One day, I took Henry to one of his appointments (he’d been in therapy for almost two years at this point) and he wanted me to be in the session with him. I went in with him and the doctor took it as sign that something was wrong between Henry and me. He asked Henry why he had asked me into the session and if Henry was angry with me. I had a sudden flash of rage and of insight. With this man I was always going to be blamed for Henry’s problems – real or perceived. I realized Henry would only be done with therapy when I said he was done with therapy. We left the office and I never brought him back. It was raining that day and we ran down the sidewalk to my car hand-in-hand. It felt very cinematic and kind of romantic – like I was busting Henry out of the nut house – like One Flew Over the Cuckoo’s Nest. My husband and I went back for a final meeting with the therapist where I was berated for my behavior and my lack of dedication to the “process.” The doctor accused me of being unable to accept help. I did want help. I wanted help getting the boys dressed in the morning and out the door. I wanted help cleaning orange juice from the kitchen floor. I wanted Jo Frost, Supernanny, to come to my house, verbally slap me around a little, then hug me in her big, warm bosom and make charts for my family. I wanted a village.
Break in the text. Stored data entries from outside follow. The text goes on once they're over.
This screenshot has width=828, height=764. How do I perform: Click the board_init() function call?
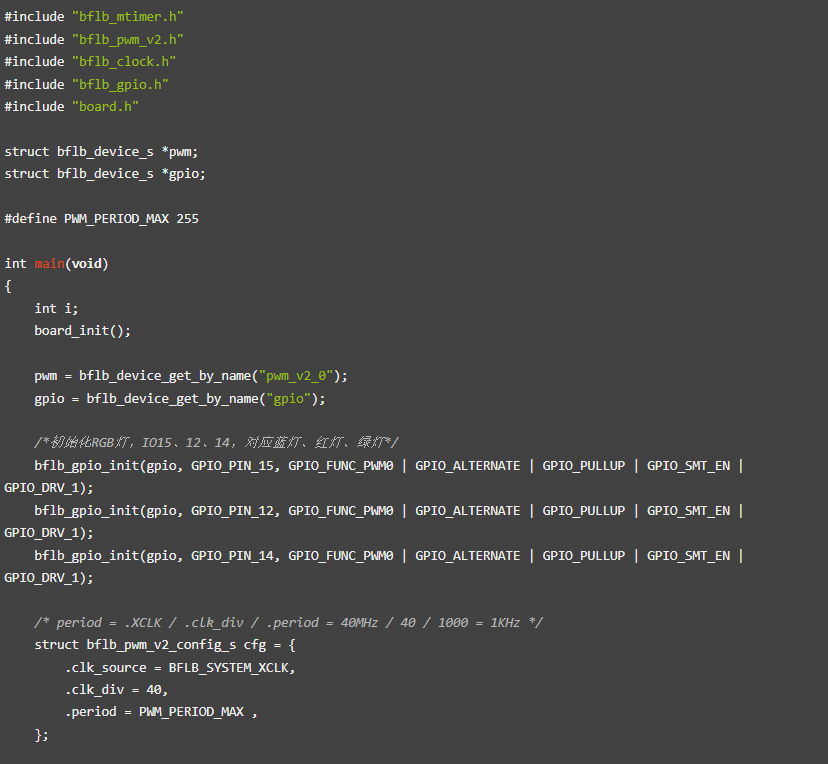click(82, 330)
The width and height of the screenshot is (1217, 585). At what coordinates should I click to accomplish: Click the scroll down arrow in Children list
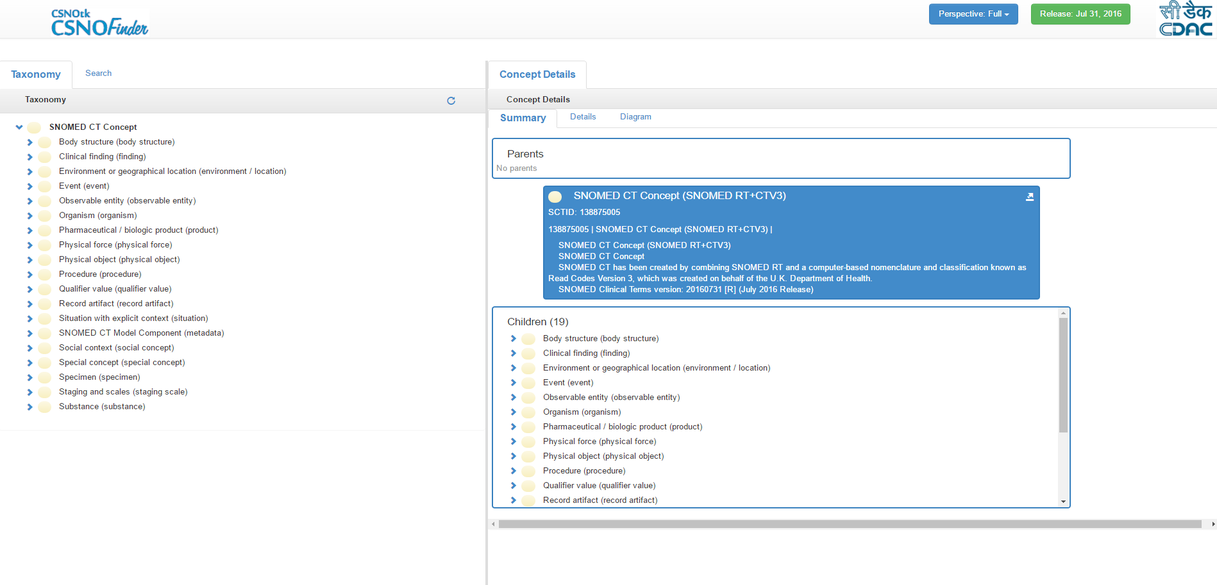(x=1063, y=501)
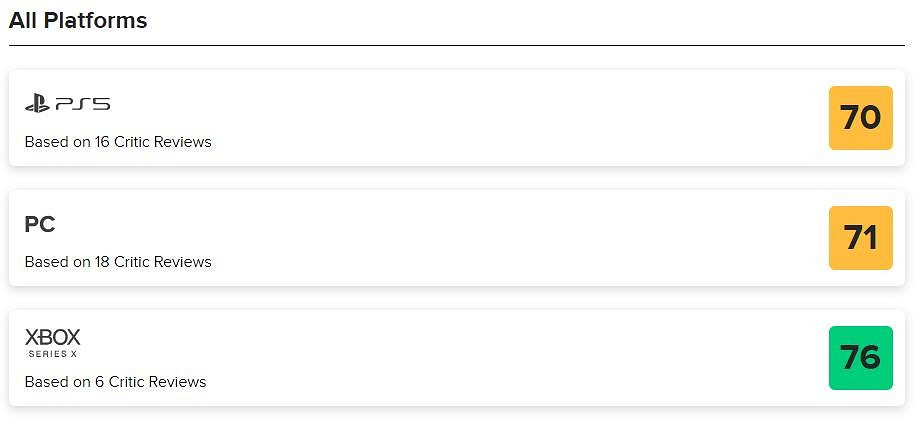Select the yellow 71 score badge
The image size is (916, 425).
click(x=860, y=238)
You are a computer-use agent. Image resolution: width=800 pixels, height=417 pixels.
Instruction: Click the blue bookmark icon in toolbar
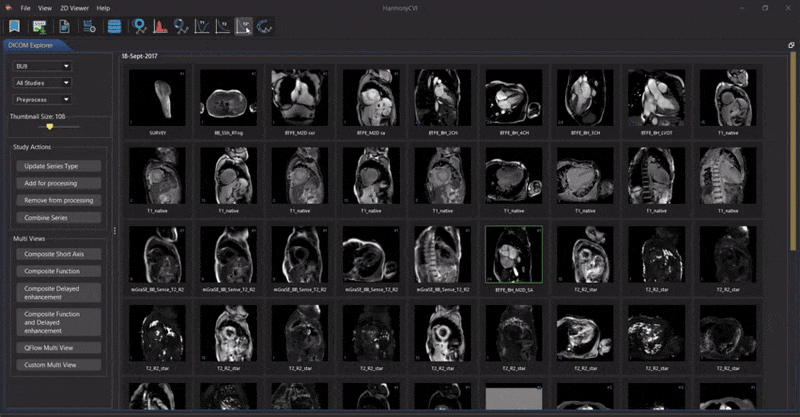click(14, 27)
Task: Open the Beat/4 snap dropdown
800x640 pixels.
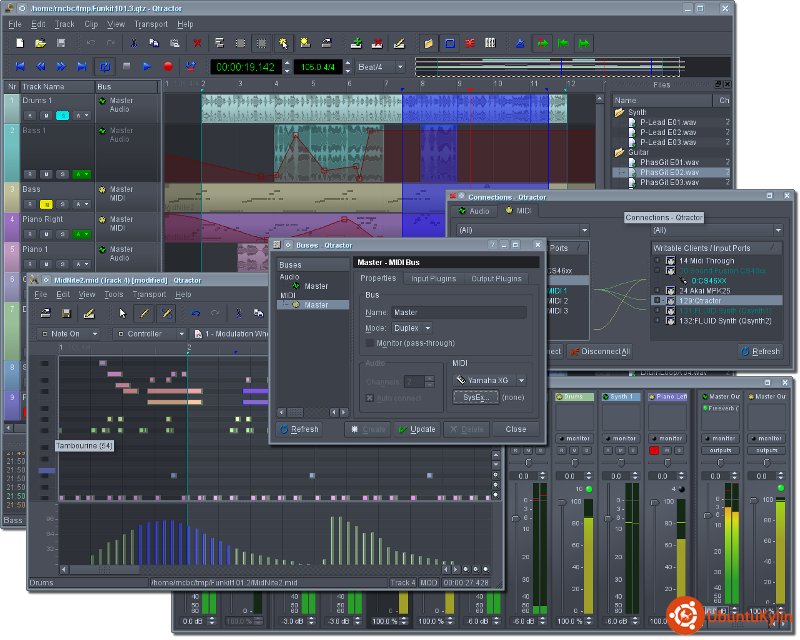Action: tap(380, 67)
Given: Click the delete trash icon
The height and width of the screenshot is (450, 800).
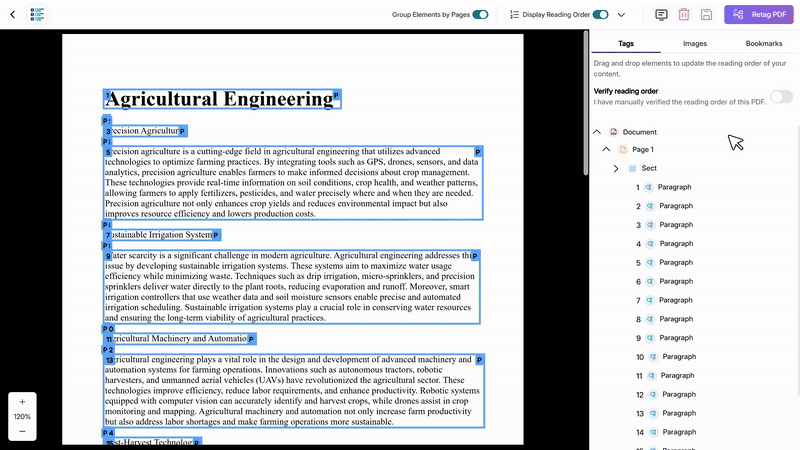Looking at the screenshot, I should [x=684, y=15].
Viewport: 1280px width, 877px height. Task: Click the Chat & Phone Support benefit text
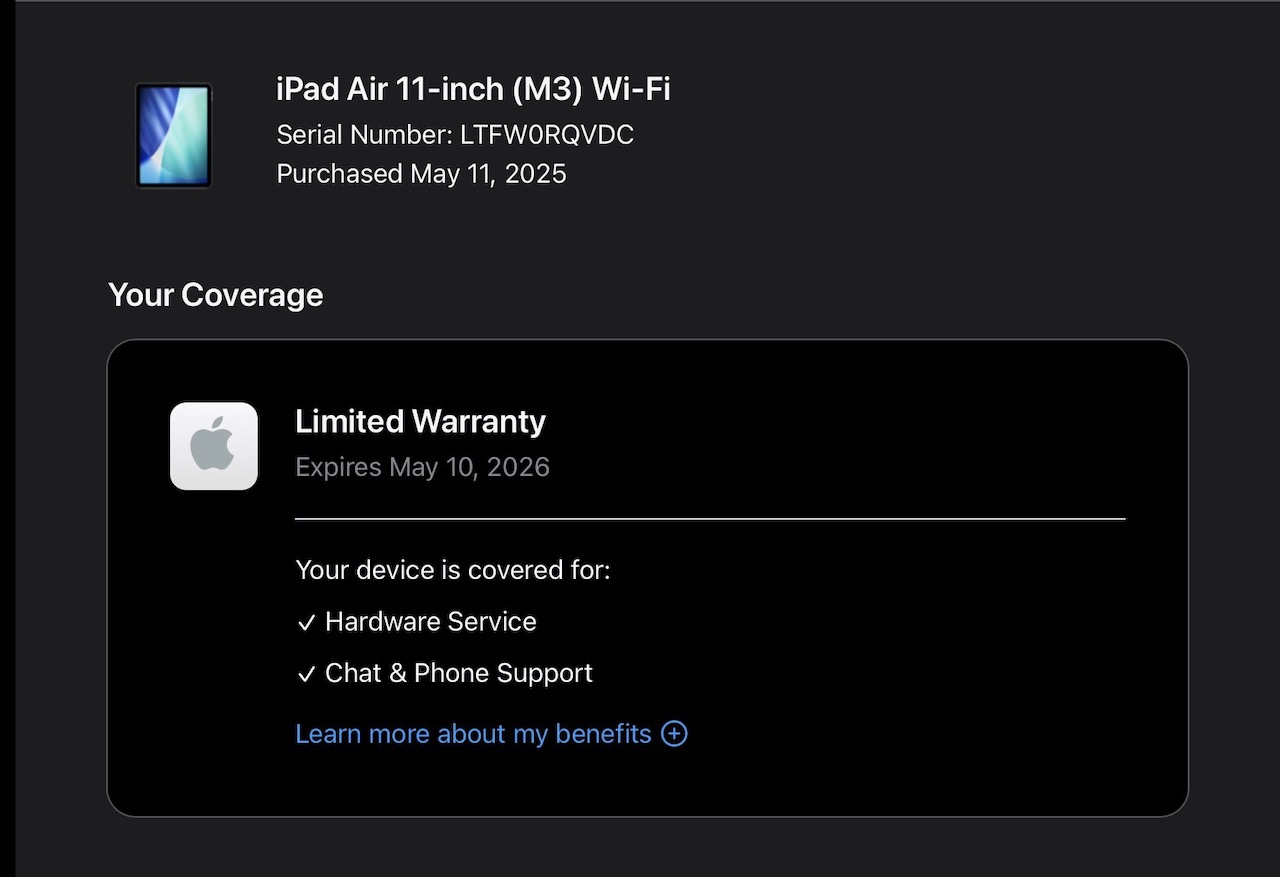point(458,673)
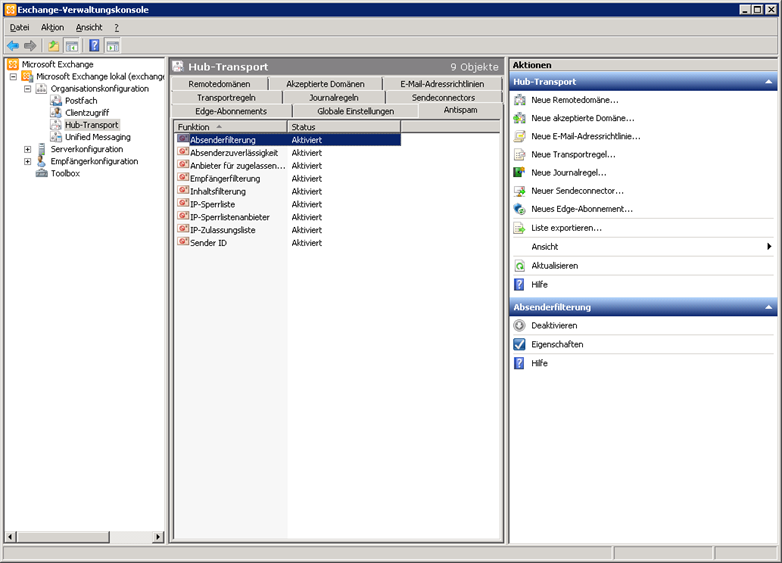Collapse the Organisationskonfiguration tree node
Screen dimensions: 782x563
28,89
I was recently in an airport waiting for a flight (blissfully without my children). It was late at night and there was a mother of three little girls at the same gate. Her youngest child, who was about two, was determined to walk behind the flight attendants’ desk and the mother was trying to keep her away. The child, who obviou sly just needed to be in bed, was screaming. The two older daughters tried to comfort and distract the little one by dancing with her, but they only made it worse. I saw wild desperation in the mother’s eyes. An older woman sitting next to me leaned over and said, “I feel so sorry for that woman. But I have three grown children of my own. I paid my dues.” Sounds mean, but trust me, it wasn’t. There was nothing but understanding in her voice. Something about the woman’s statement reassured me. Raising kids is difficult for everyone, and it’s not possible to do it perfectly, or perfectly sanely. You have to pay your dues.
Henry is six now and doing really well. He’s incredibly loving, super smart, and a total happy ass most of the time. He’s also intense, prone to fits of pique and has a dangerously low level of frustration tolerance. He shattered the glass on our plasma TV by throwing the remote at it.
Joe is now four, is adorable, and loves the F word. I continue to pay my dues.